**About this task**: What is needed is an exact copy of every record below.

Records from a dataset

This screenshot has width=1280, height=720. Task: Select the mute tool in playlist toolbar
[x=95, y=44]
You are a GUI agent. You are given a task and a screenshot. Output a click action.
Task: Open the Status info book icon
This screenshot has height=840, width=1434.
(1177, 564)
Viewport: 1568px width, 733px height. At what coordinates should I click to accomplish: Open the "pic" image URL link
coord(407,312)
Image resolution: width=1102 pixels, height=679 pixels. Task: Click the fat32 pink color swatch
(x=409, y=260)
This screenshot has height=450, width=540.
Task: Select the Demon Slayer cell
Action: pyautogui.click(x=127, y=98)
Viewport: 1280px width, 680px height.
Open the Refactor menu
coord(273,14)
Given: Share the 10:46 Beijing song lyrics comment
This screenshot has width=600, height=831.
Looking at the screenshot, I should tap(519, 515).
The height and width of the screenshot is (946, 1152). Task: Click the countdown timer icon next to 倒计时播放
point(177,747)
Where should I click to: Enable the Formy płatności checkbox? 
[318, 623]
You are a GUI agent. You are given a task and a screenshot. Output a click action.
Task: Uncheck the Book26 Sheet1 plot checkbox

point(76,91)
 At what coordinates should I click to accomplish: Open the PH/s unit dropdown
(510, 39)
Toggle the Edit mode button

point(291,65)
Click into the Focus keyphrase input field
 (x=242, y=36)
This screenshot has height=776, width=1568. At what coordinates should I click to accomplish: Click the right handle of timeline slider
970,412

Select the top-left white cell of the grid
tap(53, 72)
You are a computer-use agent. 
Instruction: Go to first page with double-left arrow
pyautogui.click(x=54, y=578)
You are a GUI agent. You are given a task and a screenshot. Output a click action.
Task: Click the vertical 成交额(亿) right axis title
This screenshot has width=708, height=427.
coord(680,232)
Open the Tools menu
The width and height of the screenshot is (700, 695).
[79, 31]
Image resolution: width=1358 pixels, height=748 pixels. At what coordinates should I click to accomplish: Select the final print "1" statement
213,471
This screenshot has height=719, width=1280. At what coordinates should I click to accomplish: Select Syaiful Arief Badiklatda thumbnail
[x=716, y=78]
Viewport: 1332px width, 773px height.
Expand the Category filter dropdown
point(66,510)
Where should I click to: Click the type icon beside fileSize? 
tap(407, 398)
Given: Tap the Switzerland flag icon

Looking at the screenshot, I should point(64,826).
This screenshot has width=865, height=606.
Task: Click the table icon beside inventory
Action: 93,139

**Solution to this problem**:
This screenshot has width=1280, height=720. Task: Select the mute tool in playlist toolbar
[x=95, y=44]
You are a GUI agent. You are given a task and a screenshot. Output a click action.
Task: Open the Status info book icon
This screenshot has height=840, width=1434.
(1177, 564)
Viewport: 1568px width, 733px height. At what coordinates should I click to accomplish: Open the "pic" image URL link
coord(407,312)
Image resolution: width=1102 pixels, height=679 pixels. Task: Click the fat32 pink color swatch
(x=409, y=260)
This screenshot has height=450, width=540.
Task: Select the Demon Slayer cell
Action: pyautogui.click(x=127, y=98)
Viewport: 1280px width, 680px height.
Open the Refactor menu
coord(273,14)
Given: Share the 10:46 Beijing song lyrics comment
This screenshot has width=600, height=831.
Looking at the screenshot, I should tap(519, 515).
The height and width of the screenshot is (946, 1152). Task: Click the countdown timer icon next to 倒计时播放
point(177,747)
Where should I click to: Enable the Formy płatności checkbox? 
[318, 623]
You are a GUI agent. You are given a task and a screenshot. Output a click action.
Task: Uncheck the Book26 Sheet1 plot checkbox

point(76,91)
 At what coordinates should I click to accomplish: Open the PH/s unit dropdown
(510, 39)
Toggle the Edit mode button

point(291,65)
Click into the Focus keyphrase input field
 (x=242, y=36)
This screenshot has height=776, width=1568. At what coordinates should I click to accomplish: Click the right handle of timeline slider
970,412

Select the top-left white cell of the grid
tap(53, 72)
You are a computer-use agent. 
Instruction: Go to first page with double-left arrow
pyautogui.click(x=54, y=578)
You are a GUI agent. You are given a task and a screenshot. Output a click action.
Task: Click the vertical 成交额(亿) right axis title
This screenshot has width=708, height=427.
coord(680,232)
Open the Tools menu
The width and height of the screenshot is (700, 695).
[79, 31]
Image resolution: width=1358 pixels, height=748 pixels. At what coordinates should I click to accomplish: Select the final print "1" statement
213,471
This screenshot has height=719, width=1280. At what coordinates should I click to accomplish: Select Syaiful Arief Badiklatda thumbnail
[x=716, y=78]
Viewport: 1332px width, 773px height.
Expand the Category filter dropdown
point(66,510)
Where should I click to: Click the type icon beside fileSize? 
tap(407, 398)
Given: Tap the Switzerland flag icon

Looking at the screenshot, I should point(64,826).
This screenshot has width=865, height=606.
Task: Click the table icon beside inventory
Action: 93,139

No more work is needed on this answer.